• SELECTED TEXT
How to paralleize search for a string in a file with a help of fork? (GNU Linux/g++)

views:

216

answers:

+2 Q:

How to paralleize search for a string in a file with a help of fork? (GNU Linux/g++)

This is how the situation looks:

I got a text file with a couple of lines and I am looking for a string in this file. I need to pass following command line parameters to the program:
- file path
- the string I am looking for
- maximum number of processes the program is allowed to "fork" in order to complete this task.

How to such program should be constructed?

Thanks for your help.

+3 A:

A couple of thoughts.

You will have to open the file separately from each process, otherwise they will share a single file descriptor and thus have a shared position in the file (or not, see the comments, as this may be system specific...).
You may not see the speed increase you are hoping for due to disk access and/or cache miss patterns.

• DATASET EXCERPTS
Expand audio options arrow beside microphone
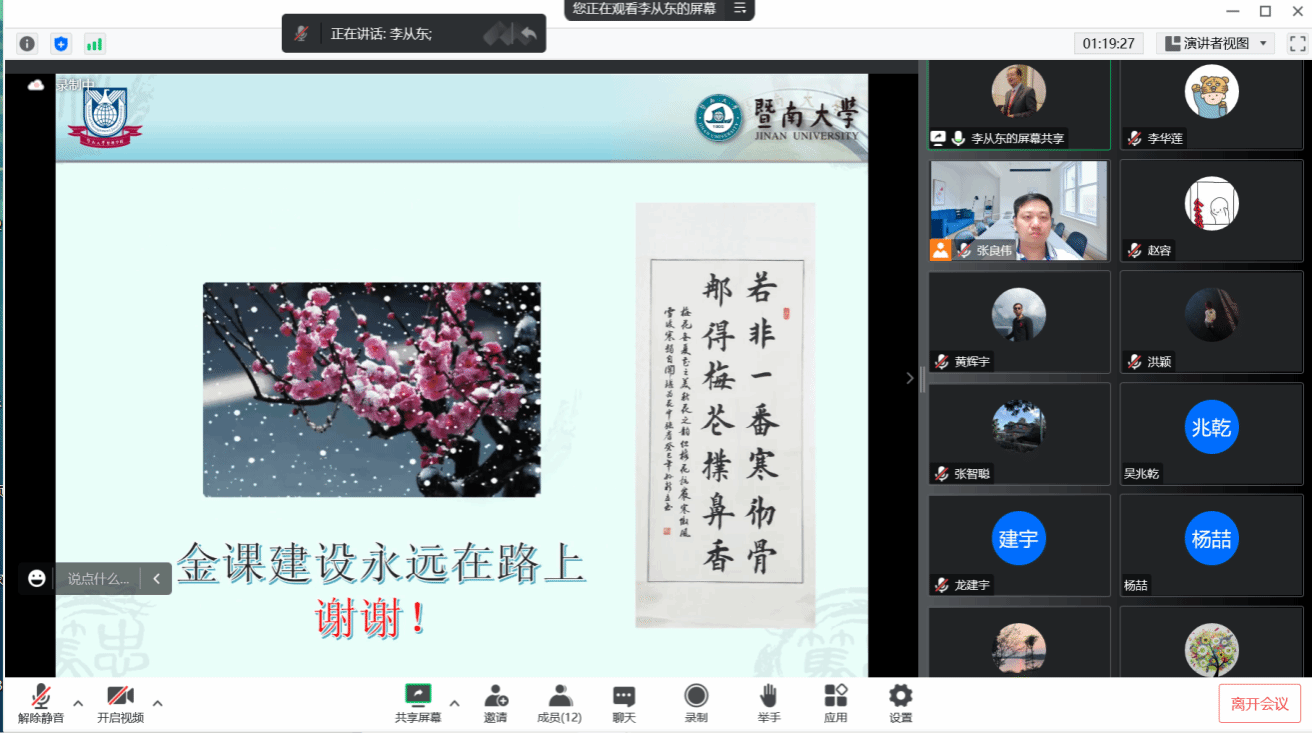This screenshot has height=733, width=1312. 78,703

* * *

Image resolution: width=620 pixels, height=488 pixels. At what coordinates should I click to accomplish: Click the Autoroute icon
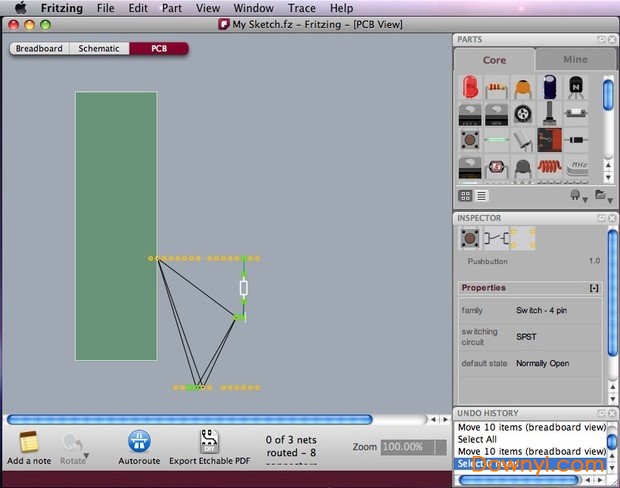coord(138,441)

• GIVEN REQUEST
Write the next portion of the forum thread on parallelizing a string search in a file with fork, continuing after its final sentence.

• RESULT BELOW
You might be able to beat both issues by memory mapping the file (well you still risk an increased cache miss rate)...

How badly do you need this? It runs a real risk of being premature optimization. I would recommend against touching the problem without a compelling need. Really.

dmckee 2008-10-11 19:46:14

Optionally, instead of opening many file descriptors or mmapping, you can use `pread` to read from a file at many offsets concurrently.

ephemient 2008-10-12 01:37:49

**man pread** Hey! You learn something everyday. Thanks.

dmckee 2008-10-12 02:38:15

When you call fork(), it clones the file descriptors, so that child processes will NOT share a file position with its parent, unlike threads which use the same descriptors.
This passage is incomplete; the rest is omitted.